> **REQUIRED WORK**: Print every line of the records below verbatim, leaving out the pictures.

--------------------------------------------------

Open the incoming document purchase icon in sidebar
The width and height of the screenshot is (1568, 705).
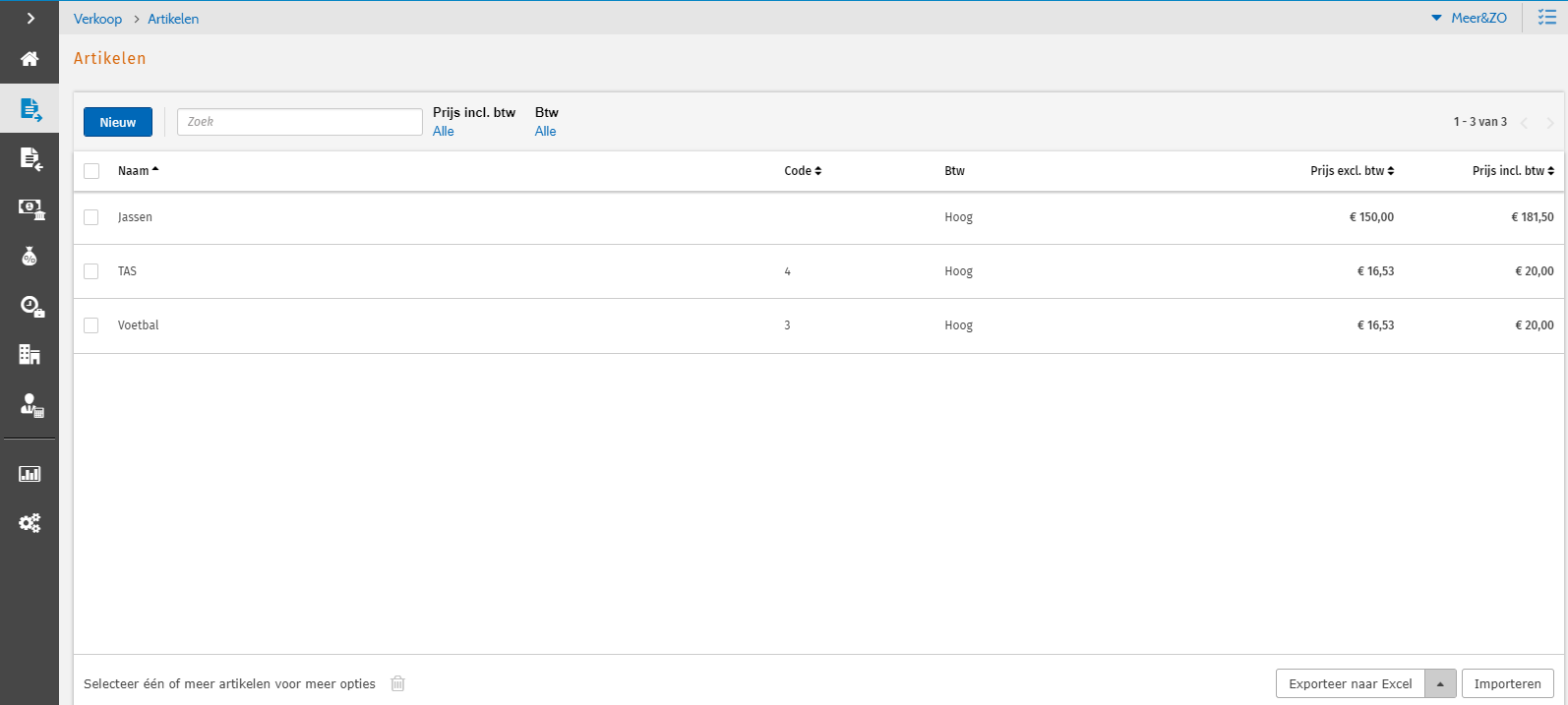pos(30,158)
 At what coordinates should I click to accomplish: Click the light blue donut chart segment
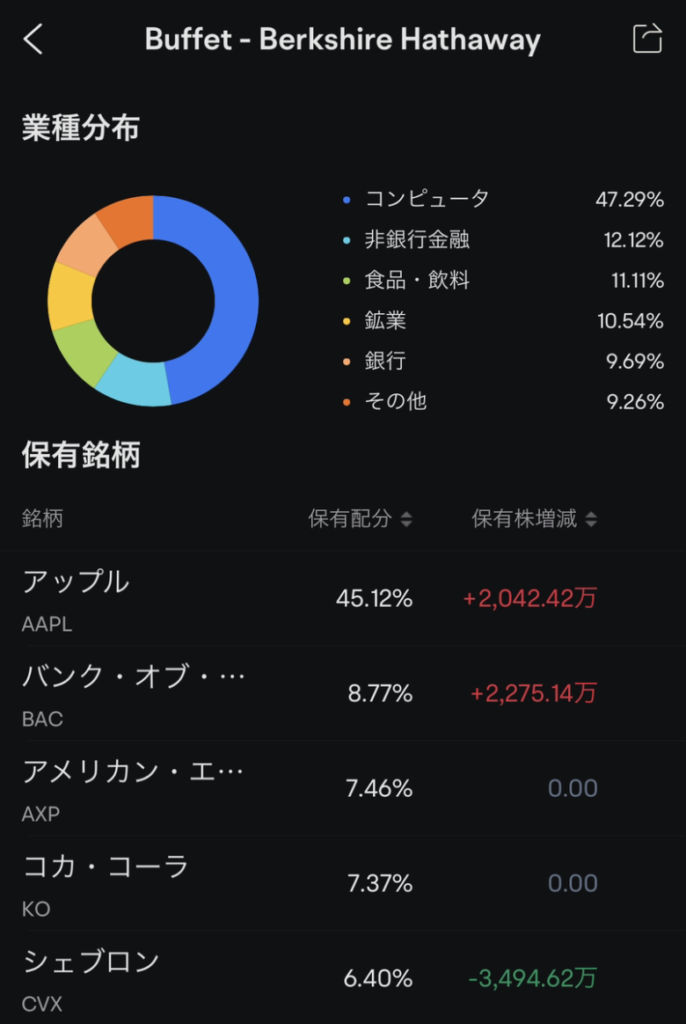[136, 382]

--------------------------------------------------

> **THE SOLUTION**:
Open the incoming document purchase icon in sidebar
The width and height of the screenshot is (1568, 705).
pos(30,158)
 At what coordinates should I click to accomplish: Click the light blue donut chart segment
[136, 382]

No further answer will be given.